### Problem details
In the entries below, locate the line with "Open USGS National", then give again that line and all lines after it, exactly, with pictures omitted.

[Collected data]

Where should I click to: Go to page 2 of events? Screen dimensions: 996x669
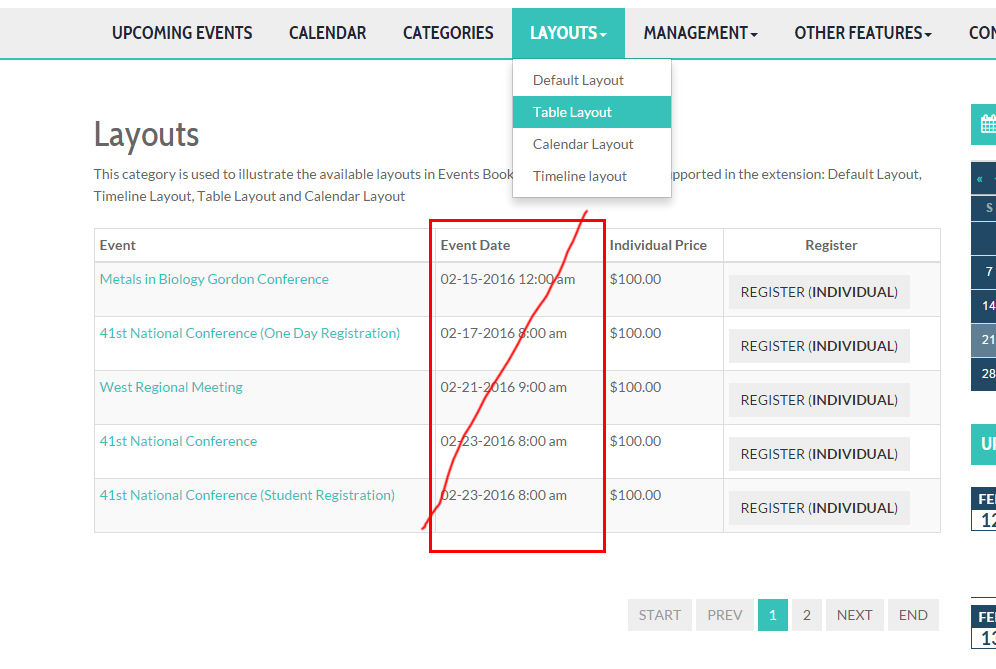[x=806, y=615]
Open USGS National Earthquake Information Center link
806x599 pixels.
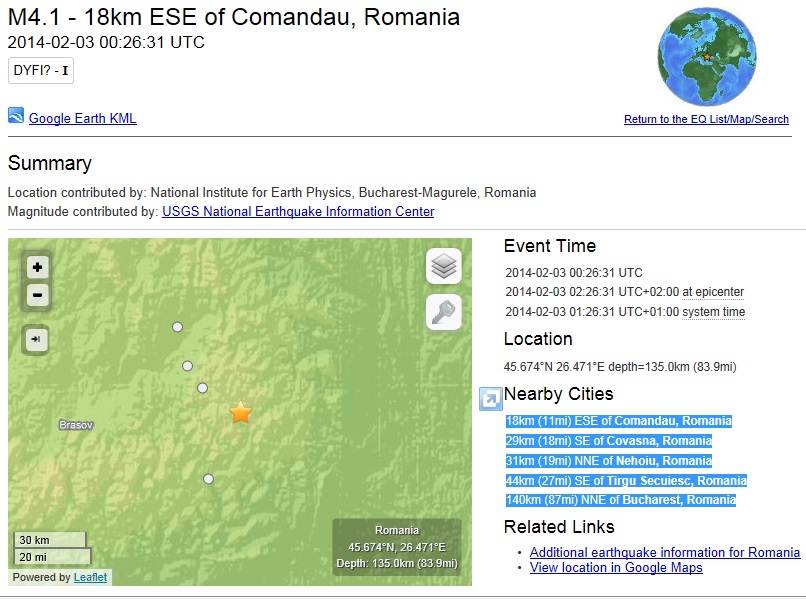pyautogui.click(x=298, y=211)
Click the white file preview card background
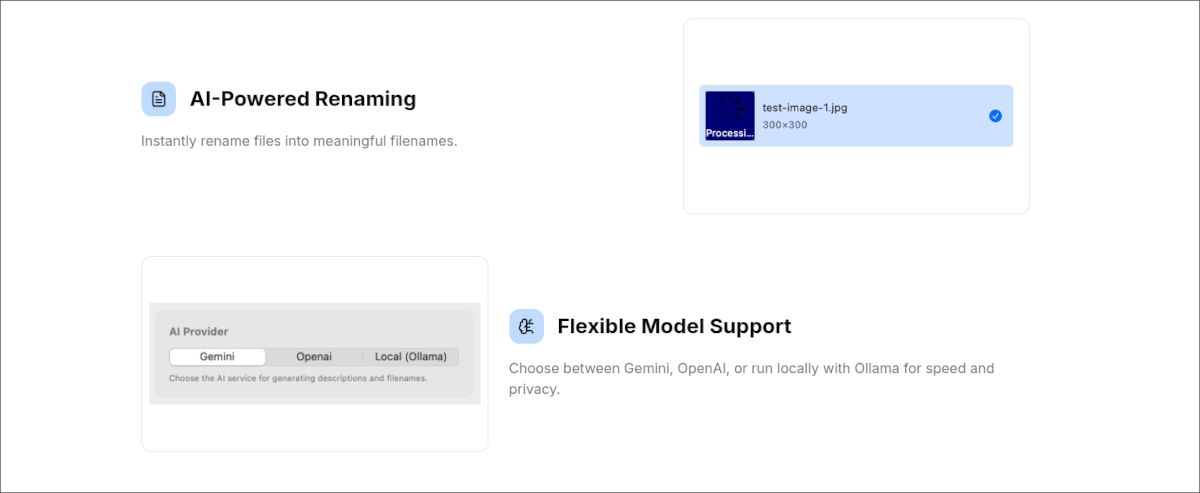The image size is (1200, 493). click(856, 180)
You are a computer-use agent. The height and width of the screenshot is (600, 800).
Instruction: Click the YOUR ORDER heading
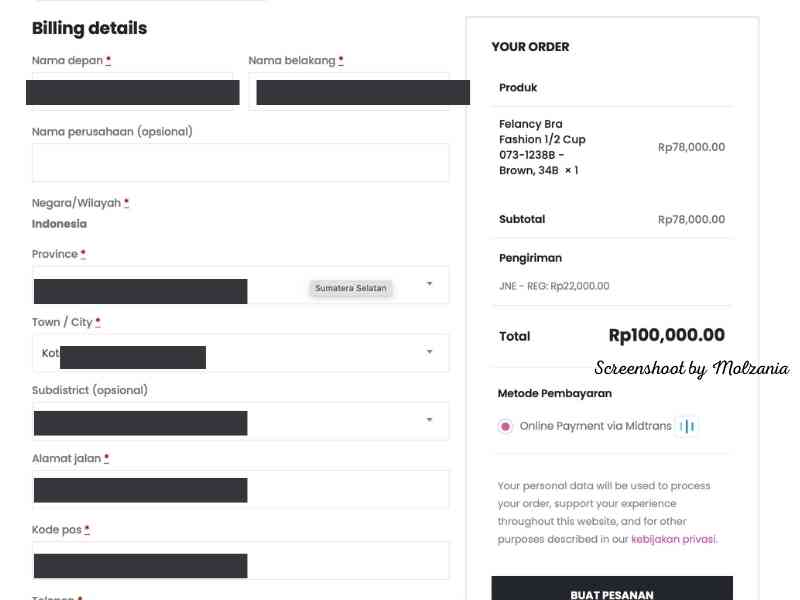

### Result below
Open USGS National Earthquake Information Center link
806x599 pixels.
pyautogui.click(x=298, y=211)
Click the white file preview card background
The image size is (1200, 493). click(856, 180)
You are a computer-use agent. The height and width of the screenshot is (600, 800).
Instruction: Click the YOUR ORDER heading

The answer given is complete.